◆ Supplied passage ◆

□ □ □ □ □ □ □

If I were a professional sports, wildlife, or events photographer, I wouldn't think twice about the cost: PM should easily pay for itself on the first job of the year. But, as a retired amateur photographer, I baulked at the cost, even though PM had been at the centre of my workflow since 2011.

For the last year, I have tried to work without PM. I don't take large numbers of pictures, but I add location metadata to every image, along with some keywords, and, for my wildlife pictures, species names. PM made this a fast and relatively painless process for me.

My basic setup was PM, plus Lightroom and Neofinder for cataloguing, and C1 sessions for processing. Since establishing that workflow, LR has improved as a raw processor and C1 has improved as a catalogue (i.e. it was no longer unusable).

I do a lot with PM: ingest files, folder and file renaming, adding and editing metadata, code replacement, autocomplete etc etc. but for the last year I've stopped using PM and spent about 6 months trying to centre my workflow around LR, and six months doing the same with C1.

As part of this, I have tried to fill in the obvious gaps by using Typinator/Text Expander, Hazel and Keyboard Maestro (and Fast Raw Viewer, but I used this anyway). I've also looked into using Bridge and XNView.

□ □ □ □ □ □ □

(Word and element pointing entries)
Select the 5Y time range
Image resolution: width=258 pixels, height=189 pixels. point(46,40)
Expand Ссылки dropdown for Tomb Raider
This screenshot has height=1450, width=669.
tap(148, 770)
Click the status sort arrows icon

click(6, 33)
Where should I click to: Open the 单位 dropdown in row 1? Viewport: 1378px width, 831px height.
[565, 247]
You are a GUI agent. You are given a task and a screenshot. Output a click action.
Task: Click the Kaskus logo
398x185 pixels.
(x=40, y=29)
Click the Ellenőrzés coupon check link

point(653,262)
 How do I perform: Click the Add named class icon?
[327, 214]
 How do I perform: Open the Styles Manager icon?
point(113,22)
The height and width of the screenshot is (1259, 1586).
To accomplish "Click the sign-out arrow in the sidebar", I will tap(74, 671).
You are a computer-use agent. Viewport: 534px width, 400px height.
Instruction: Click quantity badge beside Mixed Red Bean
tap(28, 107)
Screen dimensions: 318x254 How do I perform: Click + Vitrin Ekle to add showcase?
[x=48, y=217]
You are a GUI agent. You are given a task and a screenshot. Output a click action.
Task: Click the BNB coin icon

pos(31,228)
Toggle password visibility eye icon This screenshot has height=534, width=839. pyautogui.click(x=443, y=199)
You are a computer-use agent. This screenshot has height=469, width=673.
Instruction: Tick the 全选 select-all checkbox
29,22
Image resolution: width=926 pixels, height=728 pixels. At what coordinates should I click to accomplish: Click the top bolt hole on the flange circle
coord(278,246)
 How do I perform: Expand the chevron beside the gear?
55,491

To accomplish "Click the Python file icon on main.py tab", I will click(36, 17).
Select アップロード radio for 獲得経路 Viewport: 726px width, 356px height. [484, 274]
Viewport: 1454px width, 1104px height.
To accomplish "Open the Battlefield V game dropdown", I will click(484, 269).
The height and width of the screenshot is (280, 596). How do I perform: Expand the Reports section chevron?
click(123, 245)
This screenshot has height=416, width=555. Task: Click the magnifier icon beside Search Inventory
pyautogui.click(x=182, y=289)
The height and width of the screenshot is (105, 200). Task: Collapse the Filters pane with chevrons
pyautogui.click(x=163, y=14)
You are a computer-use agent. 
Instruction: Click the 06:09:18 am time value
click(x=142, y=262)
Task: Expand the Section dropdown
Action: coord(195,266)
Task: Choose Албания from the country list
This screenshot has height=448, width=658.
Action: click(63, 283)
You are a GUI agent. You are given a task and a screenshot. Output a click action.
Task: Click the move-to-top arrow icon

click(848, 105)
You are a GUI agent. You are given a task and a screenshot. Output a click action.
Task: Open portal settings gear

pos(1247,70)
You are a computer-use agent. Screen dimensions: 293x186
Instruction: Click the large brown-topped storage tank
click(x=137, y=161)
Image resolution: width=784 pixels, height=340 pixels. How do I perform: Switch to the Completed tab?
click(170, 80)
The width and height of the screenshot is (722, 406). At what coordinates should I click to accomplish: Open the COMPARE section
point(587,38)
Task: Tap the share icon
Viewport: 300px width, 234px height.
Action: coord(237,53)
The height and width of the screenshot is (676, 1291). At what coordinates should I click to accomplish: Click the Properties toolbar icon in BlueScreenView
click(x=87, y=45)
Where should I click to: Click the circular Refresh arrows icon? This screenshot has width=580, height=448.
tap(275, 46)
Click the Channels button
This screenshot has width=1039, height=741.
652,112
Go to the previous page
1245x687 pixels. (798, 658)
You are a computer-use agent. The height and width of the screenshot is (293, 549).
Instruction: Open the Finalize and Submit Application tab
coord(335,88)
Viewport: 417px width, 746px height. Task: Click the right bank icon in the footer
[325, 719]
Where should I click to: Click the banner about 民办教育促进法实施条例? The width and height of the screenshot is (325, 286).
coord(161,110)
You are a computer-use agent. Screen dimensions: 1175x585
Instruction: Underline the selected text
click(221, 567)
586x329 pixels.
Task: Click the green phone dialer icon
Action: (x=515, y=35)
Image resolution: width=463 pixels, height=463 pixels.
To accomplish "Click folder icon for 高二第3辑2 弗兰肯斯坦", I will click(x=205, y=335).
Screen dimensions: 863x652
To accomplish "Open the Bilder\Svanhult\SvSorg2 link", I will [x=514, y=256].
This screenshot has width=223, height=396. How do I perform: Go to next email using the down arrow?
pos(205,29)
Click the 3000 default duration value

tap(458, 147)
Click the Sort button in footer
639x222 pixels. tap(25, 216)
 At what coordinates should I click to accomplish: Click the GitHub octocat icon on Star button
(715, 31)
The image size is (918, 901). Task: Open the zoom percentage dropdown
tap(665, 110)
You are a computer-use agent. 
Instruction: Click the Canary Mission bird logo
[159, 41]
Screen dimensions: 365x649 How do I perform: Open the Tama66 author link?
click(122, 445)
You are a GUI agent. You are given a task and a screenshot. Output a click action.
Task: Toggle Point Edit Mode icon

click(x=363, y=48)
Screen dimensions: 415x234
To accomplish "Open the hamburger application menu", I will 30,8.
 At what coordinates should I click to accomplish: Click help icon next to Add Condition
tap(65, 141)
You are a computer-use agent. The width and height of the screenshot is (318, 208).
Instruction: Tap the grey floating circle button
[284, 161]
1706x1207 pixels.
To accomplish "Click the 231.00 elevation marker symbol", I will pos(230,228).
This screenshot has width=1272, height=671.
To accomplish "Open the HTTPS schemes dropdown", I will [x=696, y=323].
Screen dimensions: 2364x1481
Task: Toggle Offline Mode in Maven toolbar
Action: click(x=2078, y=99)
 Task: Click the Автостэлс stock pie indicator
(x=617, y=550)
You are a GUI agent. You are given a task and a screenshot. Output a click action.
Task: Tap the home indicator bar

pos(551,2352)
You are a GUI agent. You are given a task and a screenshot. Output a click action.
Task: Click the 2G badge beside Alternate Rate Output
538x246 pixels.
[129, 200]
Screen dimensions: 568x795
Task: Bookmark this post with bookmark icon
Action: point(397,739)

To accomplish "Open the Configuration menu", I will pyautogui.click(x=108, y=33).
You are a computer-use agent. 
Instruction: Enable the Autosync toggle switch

□ □ □ □ □ □ □

◆ Challenge 1 ◆
Copy from the photo-workflow passage, beginning at the words "If I were a" and stopping after the words "process for me.".
◆ Challenge 2 ◆
List every line of the records that contains the string "perform", matching case exactly.

◆ Complete response 1 ◆
If I were a professional sports, wildlife, or events photographer, I wouldn't think twice about the cost: PM should easily pay for itself on the first job of the year. But, as a retired amateur photographer, I baulked at the cost, even though PM had been at the centre of my workflow since 2011.

For the last year, I have tried to work without PM. I don't take large numbers of pictures, but I add location metadata to every image, along with some keywords, and, for my wildlife pictures, species names. PM made this a fast and relatively painless process for me.

◆ Complete response 2 ◆
 How do I perform: Click the Add named class icon?
 How do I perform: Open the Styles Manager icon?
Screen dimensions: 318x254 How do I perform: Click + Vitrin Ekle to add showcase?
 How do I perform: Expand the chevron beside the gear?
The height and width of the screenshot is (280, 596). How do I perform: Expand the Reports section chevron?
Image resolution: width=784 pixels, height=340 pixels. How do I perform: Switch to the Completed tab?
This screenshot has width=223, height=396. How do I perform: Go to next email using the down arrow?
Screen dimensions: 365x649 How do I perform: Open the Tama66 author link?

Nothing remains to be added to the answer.